Five things I’ve learned from being a St John Ambulance Youth Leader

It’s National Volunteers' Week! Read about the things 18-year-old Tony from Liverpool learned from volunteering with St John Ambulance.

Youth Leader Tony voting at British Youth CouncilThere are variety of roles and a lot to get involved with at St John Ambulance

I joined St John Ambulance in January 2014 after taking part in the National Citizen Service (NCS) programme in the summer. On the programme, I was trained in basic first aid. After the training, the trainer mentioned that she was helping to start up the St John Ambulance RISE project in my area, a project that supports young people not in employment, education, or training. She asked if I would like to get involved. Since this day, I have had many roles within the organisation from being a cadet to now a unit manager, youth leader, national first aid advocate and British Youth Council (BYC) delegate - to name a few.

You can pass the torch and train young people in lifesaving skills

As a cadet, I gained my BTEC level 2 in Peer Education. This allowed me to go out and train many groups of young people the lifesaving skills which I was learning each week in my cadet meetings. This experience gave me the enthusiasm to become a youth leader as soon as I turned 18. I am now a youth leader for two RISE units in Liverpool, and even a unit manager for a cadet unit in St. Helens, which has been a challenge, but an amazing opportunity to see the unit grow.

You can help at many big events around the country

As soon as I turned 18 and could drive, I was involved in the Chester Marathon and the Marilyn Manson concert in Manchester, Apollo. I have loved every event and have continued to fill every minute of free time with volunteering as a first aider.

It can help you shape your career

St John Ambulance has changed my life - such a cliché, but true. I orignially wanted to be a teacher, but now I am now going to St. George’s University in London so I can drive an ambulance with bright blue flashing lights around the streets, saving lives for a living, with a BSc Honors degree in Paramedic Science.

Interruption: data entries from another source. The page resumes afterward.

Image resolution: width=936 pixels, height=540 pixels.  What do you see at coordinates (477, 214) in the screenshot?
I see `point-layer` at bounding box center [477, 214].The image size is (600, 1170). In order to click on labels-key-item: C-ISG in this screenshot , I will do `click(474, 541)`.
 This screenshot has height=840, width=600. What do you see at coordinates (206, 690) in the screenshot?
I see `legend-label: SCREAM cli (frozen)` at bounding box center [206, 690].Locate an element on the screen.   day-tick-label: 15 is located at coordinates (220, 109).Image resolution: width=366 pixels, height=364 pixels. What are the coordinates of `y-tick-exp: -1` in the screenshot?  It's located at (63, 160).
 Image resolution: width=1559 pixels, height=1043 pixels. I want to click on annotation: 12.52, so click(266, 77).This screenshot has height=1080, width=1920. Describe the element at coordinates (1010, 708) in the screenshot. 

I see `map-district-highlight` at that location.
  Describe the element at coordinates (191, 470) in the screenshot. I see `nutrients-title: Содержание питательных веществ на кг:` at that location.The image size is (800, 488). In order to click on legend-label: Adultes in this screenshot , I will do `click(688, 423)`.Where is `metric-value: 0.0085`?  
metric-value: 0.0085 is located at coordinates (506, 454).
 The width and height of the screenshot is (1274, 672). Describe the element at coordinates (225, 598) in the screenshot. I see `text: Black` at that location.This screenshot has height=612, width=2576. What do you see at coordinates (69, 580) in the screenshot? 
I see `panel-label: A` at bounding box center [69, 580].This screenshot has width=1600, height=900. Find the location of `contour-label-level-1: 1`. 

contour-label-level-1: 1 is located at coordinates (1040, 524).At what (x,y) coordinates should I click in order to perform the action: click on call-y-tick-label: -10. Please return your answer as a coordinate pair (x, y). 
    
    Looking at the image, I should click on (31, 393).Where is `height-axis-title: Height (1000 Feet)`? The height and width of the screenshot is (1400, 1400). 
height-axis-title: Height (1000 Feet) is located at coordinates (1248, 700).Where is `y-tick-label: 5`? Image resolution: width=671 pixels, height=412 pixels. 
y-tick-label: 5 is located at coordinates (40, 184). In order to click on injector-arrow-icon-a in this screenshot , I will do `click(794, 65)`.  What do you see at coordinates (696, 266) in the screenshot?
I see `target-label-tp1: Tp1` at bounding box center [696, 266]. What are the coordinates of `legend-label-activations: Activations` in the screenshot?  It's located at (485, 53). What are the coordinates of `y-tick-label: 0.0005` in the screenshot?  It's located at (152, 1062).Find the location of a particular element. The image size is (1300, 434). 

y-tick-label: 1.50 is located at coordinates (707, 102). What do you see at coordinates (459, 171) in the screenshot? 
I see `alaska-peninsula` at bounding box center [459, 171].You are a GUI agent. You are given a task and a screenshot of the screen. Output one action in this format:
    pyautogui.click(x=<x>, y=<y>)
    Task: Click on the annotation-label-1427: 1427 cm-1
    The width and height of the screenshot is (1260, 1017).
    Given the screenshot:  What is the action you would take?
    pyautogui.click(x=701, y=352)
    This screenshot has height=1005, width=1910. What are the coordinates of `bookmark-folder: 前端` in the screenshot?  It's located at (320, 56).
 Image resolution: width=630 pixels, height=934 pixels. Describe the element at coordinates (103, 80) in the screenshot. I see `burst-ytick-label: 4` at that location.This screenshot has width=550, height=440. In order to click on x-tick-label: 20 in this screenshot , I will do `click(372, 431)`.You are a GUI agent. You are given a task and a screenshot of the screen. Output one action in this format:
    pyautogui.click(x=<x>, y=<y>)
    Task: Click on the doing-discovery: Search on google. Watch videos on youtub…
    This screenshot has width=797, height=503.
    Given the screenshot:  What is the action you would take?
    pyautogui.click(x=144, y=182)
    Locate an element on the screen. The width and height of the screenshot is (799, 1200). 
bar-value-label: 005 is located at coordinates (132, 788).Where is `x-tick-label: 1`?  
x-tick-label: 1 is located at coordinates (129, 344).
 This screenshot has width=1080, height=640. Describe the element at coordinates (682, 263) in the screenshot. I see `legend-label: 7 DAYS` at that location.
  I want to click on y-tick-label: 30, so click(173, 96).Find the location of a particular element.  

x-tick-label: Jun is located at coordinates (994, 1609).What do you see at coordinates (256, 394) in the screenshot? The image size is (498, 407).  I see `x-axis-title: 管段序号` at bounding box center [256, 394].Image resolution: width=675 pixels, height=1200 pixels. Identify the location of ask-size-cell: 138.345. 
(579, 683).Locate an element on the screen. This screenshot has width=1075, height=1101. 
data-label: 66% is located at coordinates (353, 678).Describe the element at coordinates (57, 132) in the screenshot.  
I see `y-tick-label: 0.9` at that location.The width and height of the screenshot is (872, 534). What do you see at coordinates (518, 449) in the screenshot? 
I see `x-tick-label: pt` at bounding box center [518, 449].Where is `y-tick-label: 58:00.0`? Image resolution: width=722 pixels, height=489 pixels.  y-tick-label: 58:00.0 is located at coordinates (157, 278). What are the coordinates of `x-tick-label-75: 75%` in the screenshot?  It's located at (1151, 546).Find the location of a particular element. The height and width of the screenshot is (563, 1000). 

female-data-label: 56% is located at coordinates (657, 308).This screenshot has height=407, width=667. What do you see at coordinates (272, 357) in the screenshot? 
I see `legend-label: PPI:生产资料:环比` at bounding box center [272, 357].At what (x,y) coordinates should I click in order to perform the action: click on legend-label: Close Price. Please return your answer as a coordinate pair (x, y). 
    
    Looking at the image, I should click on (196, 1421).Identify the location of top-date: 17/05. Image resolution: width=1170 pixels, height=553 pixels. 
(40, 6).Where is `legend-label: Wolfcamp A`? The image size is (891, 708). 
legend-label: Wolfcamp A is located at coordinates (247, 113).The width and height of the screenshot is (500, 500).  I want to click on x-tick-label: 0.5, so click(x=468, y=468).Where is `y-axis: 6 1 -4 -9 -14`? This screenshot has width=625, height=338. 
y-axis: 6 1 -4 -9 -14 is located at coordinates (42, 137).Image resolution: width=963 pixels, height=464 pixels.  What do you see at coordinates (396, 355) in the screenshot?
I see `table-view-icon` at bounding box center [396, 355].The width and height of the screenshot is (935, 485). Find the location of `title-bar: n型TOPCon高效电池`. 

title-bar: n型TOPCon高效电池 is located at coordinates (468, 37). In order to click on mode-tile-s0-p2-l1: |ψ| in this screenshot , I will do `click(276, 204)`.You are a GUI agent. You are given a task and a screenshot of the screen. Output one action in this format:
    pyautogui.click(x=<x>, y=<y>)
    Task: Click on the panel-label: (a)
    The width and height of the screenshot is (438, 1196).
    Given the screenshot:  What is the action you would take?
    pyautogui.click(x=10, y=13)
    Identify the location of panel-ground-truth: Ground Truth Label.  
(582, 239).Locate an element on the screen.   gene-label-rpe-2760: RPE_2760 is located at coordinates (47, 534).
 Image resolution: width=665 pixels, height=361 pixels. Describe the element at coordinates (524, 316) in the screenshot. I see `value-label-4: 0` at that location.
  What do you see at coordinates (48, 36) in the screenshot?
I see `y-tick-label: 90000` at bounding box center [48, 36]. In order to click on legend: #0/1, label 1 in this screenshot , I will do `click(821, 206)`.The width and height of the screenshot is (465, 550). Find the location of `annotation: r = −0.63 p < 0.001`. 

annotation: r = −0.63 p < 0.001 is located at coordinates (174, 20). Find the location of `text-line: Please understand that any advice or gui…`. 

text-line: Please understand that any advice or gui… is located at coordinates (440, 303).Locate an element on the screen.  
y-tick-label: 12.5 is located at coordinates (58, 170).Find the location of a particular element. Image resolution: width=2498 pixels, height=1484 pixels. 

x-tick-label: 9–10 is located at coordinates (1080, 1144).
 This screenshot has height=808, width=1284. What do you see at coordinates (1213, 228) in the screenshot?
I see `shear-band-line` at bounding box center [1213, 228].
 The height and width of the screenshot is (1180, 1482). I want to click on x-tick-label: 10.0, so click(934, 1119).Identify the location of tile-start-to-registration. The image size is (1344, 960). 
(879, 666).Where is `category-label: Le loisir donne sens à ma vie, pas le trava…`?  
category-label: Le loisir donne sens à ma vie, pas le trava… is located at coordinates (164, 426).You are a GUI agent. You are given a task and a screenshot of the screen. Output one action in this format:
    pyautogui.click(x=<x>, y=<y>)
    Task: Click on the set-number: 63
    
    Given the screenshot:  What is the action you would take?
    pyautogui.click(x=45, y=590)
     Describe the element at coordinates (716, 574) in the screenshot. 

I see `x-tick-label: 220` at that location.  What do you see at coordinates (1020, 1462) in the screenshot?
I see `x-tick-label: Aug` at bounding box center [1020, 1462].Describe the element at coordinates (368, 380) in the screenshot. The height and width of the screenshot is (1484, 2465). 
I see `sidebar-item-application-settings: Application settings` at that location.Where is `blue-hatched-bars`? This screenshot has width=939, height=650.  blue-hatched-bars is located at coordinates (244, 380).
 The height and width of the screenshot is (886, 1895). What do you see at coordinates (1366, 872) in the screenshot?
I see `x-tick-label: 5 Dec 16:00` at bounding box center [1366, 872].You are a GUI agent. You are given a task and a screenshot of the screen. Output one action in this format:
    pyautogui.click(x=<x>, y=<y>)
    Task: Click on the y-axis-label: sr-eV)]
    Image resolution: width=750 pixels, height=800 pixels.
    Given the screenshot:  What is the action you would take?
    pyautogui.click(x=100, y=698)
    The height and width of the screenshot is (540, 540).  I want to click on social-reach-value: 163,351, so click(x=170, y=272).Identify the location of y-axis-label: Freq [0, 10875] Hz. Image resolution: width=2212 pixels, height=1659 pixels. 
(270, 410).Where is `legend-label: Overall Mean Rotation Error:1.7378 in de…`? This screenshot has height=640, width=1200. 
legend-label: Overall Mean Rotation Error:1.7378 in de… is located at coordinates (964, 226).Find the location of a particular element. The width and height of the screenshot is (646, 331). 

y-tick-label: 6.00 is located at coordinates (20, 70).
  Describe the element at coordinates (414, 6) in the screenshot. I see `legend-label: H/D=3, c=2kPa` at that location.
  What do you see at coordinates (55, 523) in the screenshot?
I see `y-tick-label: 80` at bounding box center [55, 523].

You can be the difference in your community

The past two years have been an unbelievable, eye opening opportunity to gain skills. I feel so deeply about getting the knowledge out there so these basic skills are learned by the public. In October, I gave a speech on behalf of St John Ambulance at the Conservative Political Party Conference and my aim is to get first aid being taught as a compulsory subject in schools. Unfortunately the bill didn’t pass in Parliament this time, but the saying I live by is, 'why be passionate without putting your heart and soul into keeping that something alive?'. Within my roles as British Youth Council delegate and the national first aid advocate, I will continue to promote this cause so that more young people are inspired to learn basic first aid skills, so they can be the difference in their communities.